◆ **Stated problem**
Write out everything from the line containing "Image resolution: width=1689" down to the line containing "(x=310, y=442)", requests included, and raise every coordinate in the answers by 63.

◆ **Input material**
--------------------------------------------------

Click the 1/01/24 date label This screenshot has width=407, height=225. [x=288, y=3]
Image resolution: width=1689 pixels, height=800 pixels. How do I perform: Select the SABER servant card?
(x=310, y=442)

--------------------------------------------------

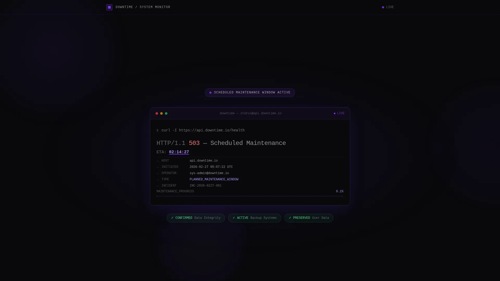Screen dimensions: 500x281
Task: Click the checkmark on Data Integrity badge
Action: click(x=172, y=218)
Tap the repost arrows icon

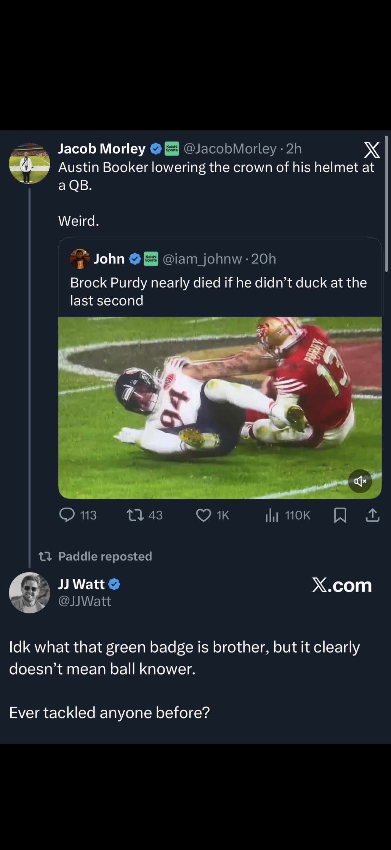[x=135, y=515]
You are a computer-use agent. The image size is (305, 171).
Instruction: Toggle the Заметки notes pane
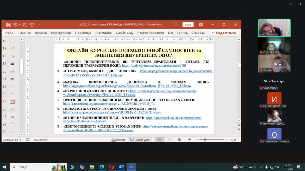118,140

--------------------------------------------------

◆ **Answer to the exercise**
Image resolution: width=1689 pixels, height=800 pixels. How do I perform: Select the SABER servant card?
(x=373, y=505)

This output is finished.